Previously, Ting Ying commanded a unit of the Kachin Independence Army (KIA), the military force which has led the Kachin resistance movement against the Burmese government since the early 1960’s. In 1968, Ting Ying defected from the KIA and joined forces with the Communist Party of Burma (CPB). Following the collapse of the CPB in 1989, Ting Ying created the NDA-K with troops from his former KIA unit, after which he quickly signed a ceasefire deal with the central government.
The NDA-K deal with Burma’s military regime enabled Ting Ying’s armed group to profit from the cross-border timber trade with China during a period which resulted in the wide-spread destruction of Kachin State’s forests by the NDA-K and other armed groups working in cooperation with the Burmese army and Chinese business interests.
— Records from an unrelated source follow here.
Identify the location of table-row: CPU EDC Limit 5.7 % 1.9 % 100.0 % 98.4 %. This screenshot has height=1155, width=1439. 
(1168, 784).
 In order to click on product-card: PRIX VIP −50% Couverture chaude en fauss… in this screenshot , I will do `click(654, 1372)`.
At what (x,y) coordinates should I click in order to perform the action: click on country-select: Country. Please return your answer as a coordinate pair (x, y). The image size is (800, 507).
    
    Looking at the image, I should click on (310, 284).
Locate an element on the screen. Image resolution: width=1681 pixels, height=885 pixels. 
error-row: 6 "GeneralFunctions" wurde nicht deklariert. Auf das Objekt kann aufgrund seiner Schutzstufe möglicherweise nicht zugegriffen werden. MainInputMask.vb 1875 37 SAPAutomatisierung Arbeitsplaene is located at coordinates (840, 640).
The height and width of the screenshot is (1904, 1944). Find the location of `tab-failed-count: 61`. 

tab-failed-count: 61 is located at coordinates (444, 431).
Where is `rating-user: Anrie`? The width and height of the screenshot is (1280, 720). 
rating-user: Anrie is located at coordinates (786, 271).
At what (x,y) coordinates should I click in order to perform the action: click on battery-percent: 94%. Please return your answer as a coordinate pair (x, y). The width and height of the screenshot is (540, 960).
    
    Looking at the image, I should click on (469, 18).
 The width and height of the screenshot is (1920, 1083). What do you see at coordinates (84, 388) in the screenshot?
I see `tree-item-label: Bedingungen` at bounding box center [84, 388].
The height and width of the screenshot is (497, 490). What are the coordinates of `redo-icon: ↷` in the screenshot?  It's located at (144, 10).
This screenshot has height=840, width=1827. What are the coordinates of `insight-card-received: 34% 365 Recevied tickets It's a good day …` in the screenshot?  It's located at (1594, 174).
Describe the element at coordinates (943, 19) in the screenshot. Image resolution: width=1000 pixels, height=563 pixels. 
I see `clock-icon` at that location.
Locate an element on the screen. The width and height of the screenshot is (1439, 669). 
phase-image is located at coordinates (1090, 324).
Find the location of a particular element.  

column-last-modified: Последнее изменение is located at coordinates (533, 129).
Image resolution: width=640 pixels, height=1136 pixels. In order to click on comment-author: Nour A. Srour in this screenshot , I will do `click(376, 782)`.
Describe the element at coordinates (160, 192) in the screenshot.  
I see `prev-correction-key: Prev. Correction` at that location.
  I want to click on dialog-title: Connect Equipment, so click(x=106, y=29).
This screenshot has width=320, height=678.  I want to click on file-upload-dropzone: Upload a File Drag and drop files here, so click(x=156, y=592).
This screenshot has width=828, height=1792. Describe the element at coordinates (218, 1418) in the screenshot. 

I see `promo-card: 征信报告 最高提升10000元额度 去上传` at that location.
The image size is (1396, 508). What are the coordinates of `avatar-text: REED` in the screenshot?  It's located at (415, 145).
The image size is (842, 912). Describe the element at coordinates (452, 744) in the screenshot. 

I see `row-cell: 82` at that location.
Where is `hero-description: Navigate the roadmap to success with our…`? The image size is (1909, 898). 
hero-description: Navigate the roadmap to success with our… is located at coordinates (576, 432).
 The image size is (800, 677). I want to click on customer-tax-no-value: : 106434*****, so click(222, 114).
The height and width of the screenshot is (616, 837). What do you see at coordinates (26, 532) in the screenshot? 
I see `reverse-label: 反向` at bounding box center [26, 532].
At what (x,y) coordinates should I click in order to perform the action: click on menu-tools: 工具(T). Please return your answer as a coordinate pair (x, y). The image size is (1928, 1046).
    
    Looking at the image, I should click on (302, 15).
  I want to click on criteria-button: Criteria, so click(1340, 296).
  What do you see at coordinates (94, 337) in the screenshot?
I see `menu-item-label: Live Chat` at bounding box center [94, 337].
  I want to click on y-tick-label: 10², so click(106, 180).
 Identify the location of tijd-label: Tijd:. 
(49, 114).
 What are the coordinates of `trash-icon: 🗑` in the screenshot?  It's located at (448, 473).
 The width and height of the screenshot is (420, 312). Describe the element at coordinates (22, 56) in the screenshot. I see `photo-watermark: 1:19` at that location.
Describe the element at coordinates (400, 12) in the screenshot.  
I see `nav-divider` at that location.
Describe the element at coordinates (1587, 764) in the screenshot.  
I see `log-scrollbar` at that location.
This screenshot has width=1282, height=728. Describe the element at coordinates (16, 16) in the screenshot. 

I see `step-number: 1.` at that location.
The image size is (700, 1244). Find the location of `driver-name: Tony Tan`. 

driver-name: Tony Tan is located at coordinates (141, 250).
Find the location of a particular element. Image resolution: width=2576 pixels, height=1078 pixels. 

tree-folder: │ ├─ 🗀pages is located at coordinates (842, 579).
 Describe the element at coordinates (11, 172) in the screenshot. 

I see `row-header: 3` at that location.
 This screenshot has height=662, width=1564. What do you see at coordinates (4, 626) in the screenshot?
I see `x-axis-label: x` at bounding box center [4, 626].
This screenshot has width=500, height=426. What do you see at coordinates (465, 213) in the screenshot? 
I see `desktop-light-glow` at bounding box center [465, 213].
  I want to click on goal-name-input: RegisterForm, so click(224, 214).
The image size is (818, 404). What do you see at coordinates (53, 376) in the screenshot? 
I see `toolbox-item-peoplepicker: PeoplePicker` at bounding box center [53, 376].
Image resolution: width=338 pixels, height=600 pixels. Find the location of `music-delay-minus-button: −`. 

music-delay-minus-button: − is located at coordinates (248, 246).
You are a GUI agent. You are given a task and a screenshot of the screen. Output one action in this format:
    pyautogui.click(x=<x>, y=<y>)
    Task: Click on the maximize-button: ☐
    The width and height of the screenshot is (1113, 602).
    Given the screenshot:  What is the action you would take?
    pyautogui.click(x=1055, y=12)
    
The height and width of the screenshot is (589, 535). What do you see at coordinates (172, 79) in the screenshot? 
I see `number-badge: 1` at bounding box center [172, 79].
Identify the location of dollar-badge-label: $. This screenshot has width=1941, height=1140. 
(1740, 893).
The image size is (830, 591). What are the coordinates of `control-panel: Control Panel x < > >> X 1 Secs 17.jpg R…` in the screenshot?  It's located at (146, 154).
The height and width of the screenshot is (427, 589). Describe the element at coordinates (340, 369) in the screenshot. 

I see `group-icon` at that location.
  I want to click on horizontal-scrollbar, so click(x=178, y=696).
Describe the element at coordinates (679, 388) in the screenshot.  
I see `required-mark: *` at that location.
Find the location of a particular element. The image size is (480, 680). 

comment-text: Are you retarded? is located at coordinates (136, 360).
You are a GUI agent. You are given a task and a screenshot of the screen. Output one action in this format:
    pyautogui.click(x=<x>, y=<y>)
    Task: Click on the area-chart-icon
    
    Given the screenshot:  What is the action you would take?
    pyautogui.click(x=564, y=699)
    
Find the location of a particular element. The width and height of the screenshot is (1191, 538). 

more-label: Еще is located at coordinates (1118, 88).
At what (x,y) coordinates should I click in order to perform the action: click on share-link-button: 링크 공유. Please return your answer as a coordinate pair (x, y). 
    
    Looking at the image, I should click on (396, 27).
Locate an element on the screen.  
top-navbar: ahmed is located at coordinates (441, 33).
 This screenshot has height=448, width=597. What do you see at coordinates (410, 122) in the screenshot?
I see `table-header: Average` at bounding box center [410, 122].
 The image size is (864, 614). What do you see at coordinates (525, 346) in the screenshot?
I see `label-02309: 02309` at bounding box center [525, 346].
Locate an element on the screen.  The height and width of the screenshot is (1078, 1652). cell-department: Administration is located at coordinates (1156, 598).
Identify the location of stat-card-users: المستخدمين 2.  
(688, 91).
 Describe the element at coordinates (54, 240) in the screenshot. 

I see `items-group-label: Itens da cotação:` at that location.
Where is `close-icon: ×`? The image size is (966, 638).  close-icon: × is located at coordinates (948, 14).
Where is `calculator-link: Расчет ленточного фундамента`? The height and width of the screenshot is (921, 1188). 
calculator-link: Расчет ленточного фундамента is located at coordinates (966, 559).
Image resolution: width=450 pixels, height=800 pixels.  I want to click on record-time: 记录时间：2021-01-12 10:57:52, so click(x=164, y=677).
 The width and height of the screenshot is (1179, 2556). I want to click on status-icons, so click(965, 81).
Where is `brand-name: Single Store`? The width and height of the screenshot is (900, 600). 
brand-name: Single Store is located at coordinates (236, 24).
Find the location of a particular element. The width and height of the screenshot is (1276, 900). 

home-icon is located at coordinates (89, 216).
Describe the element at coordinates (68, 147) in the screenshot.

Today, much of NDA-K’s territory remains barren thanks to the massive clear-cutting of trees in the area that took place on Ting Ying’s watch.
In 2009, the NDA-K’s standing army of about 1,000 troops was officially absorbed into the Burmese military as part of the army’s “Border Guard Force” (BGF) and placed in BGF battalions 1001, 1002, and 1003. But unofficially the NDA-K still constitutes a cohesive armed group, and “former” NDA-K soldiers—under the banner of Myanmar’s BGF—have engaged in sporadic armed clashes with the KIA as recently as 2012 and early 2013. Ting Ying still wields significant influence over his troops, and in 2012 he even publicly distributed weapons to soldiers in the armed group formerly known as NDA-K.
During Myanmar’s 2010 parliamentary election the military-backed Union Solidarity and Development Party (USDP) didn’t field a candidate against Ting Ying, demonstrating the close ties between Ting Ying and the country’s ruling military. Ting Ying ran as an independent candidate and easily defeated his only other opponent, a member of the National Unity Party (NUP), a party affiliated with remnants of the Ne Win regime who no longer call the shots in Myanmar’s military-dominated government.